▶ [Assigned task A]: Translate this sentence from the Covid-19 antibody testing post into Spanish: "As expected, one of my colleagues in the office has also tested negative and I expect the other two to test negative as well."
▶ [Assigned task B]: In the Covid-19 antibody testing post, what place does the writer have to escape to after rounds?

┌─ Provided text

Testing, Testing, Testing…

I was tested three days ago for the antibodies for Covid-19.

I came up negative.

This is a good thing I tell myself, as I try to process and come to terms with, “That horrible cough and fatigue I had over two months ago” must have been just a bad cold. What it means from a scientific point of view is that I haven’t had an exposure that resulted in my getting an infection that would have prompted my immune system to mount an antibody response within the last two weeks.

So my daily exposure to Covid-19 at the hospital (as limited as it is compared to all the real front line nurses, doctors, and especially nurse’s aides) has not given me an infection.

So yay for PPE!

Yay also for having an office to which I can escape to after rounds, even though it smells like Clorox and has PPE bags hanging from the walls, it is an area to escape from the crushing presence of the virus. I feel for those in the ED and Covid units who have little escape.

Corona virus testing methods

As expected, one of my colleagues in the office has also tested negative and I expect the other two to test negative as well.

This does NOT mean that we can’t get it though, so the idea of have a “card or an app” that identifies a person who is negative as “safe” is silly.

It just means that I haven’t gotten an infection in the last 2 weeks. It doesn’t mean that I don’t currently have a sub-clinical (no symptoms) infection and I might be positive in two weeks, or even that I am not currently infectious. So there’s that.

And there’s the quandary.

Obviously, those of us who are negative are now in the “try not to get it” game. I can assure you that you don’t want to take the chance on getting it and being that lucky small percent that get asymptomatic infection.

If, on the other hand, you are positive and have antibodies, you have the option of getting a good quantitative (to see the levels of antibodies) test, and donating plasma to see if it helps, or not.

└─
┌─ Extracted material

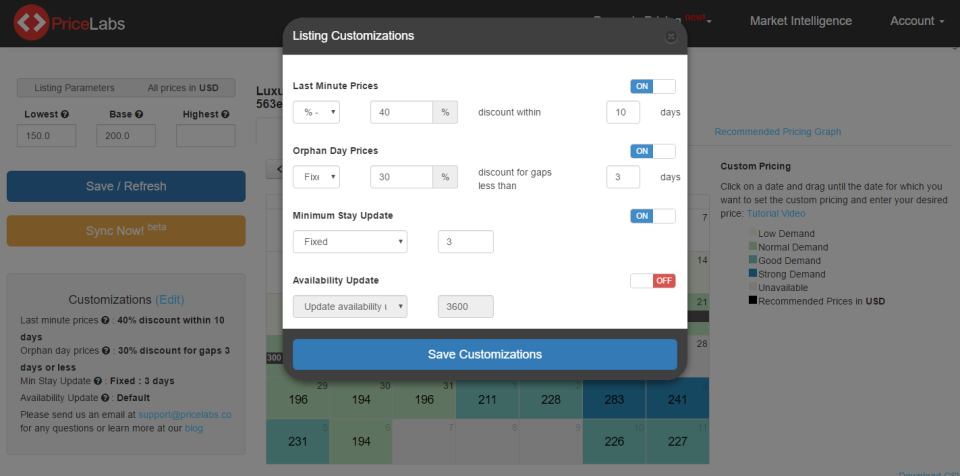
Task: Open the Account menu
Action: (916, 21)
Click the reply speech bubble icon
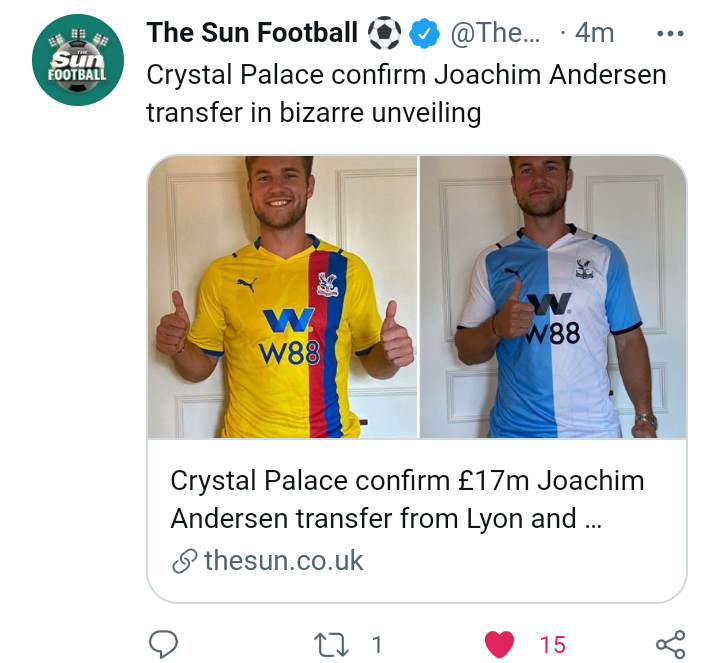Viewport: 720px width, 663px height. point(164,644)
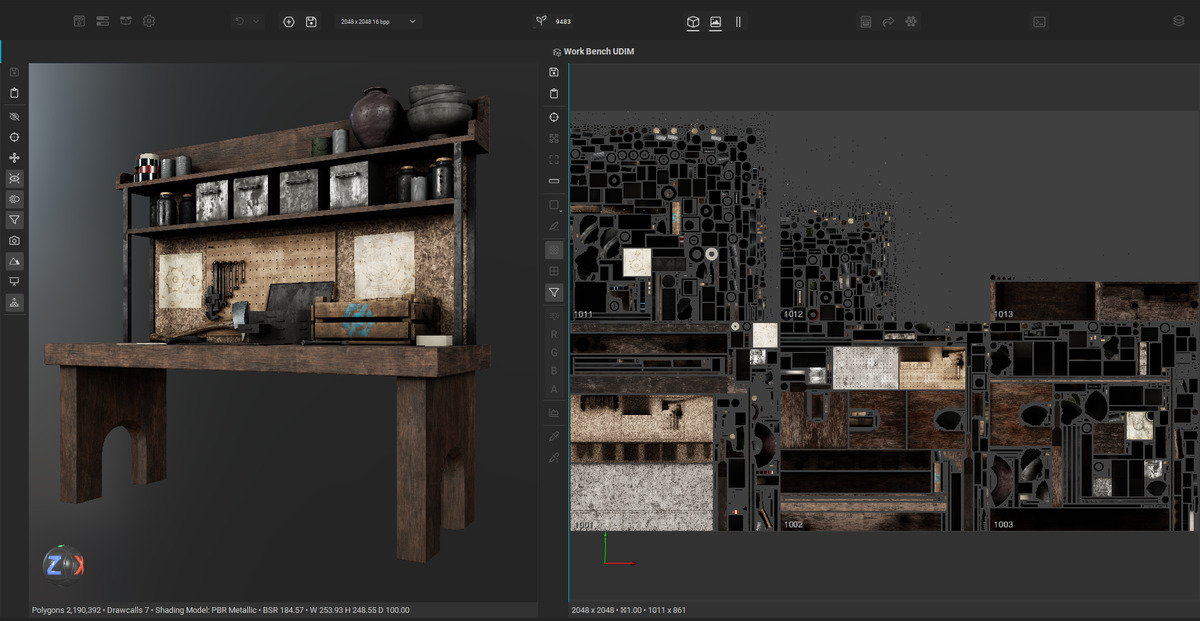Click the add new circle-plus button
The height and width of the screenshot is (621, 1200).
289,21
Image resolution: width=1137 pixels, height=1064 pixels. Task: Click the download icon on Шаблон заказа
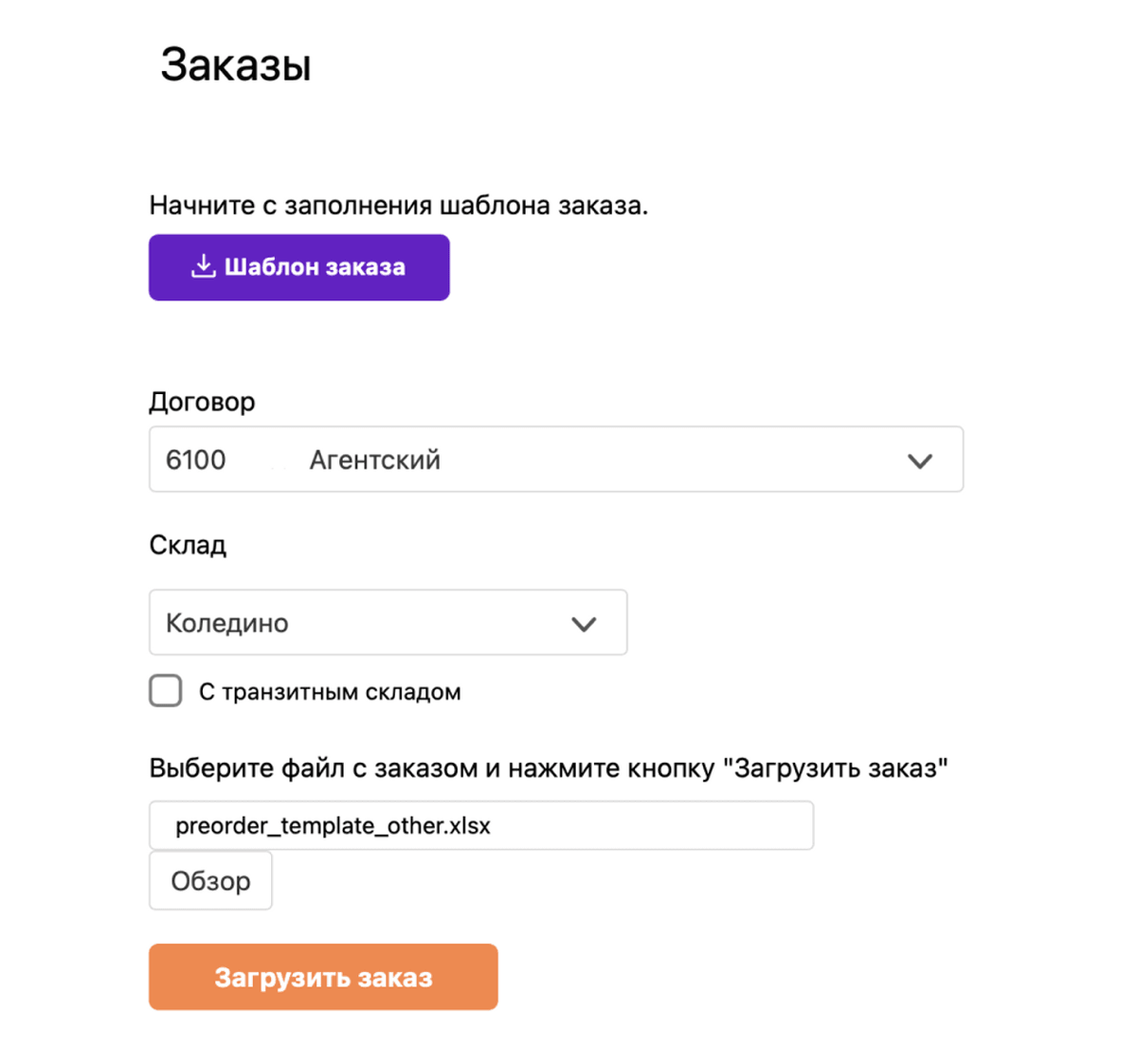tap(203, 266)
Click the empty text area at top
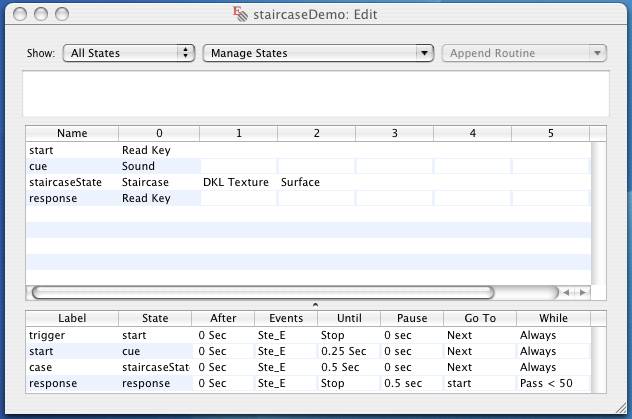The height and width of the screenshot is (419, 632). click(x=315, y=95)
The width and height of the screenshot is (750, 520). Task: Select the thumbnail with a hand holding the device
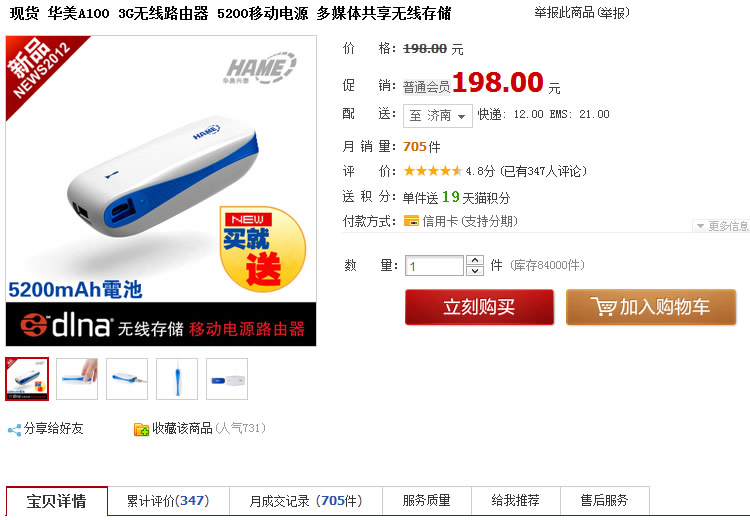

└─

▶ [Exercise response A]: Como era de esperar, uno de mis compañeros de la oficina también dio negativo, y espero que los otros dos también den negativo.

▶ [Exercise response B]: An office.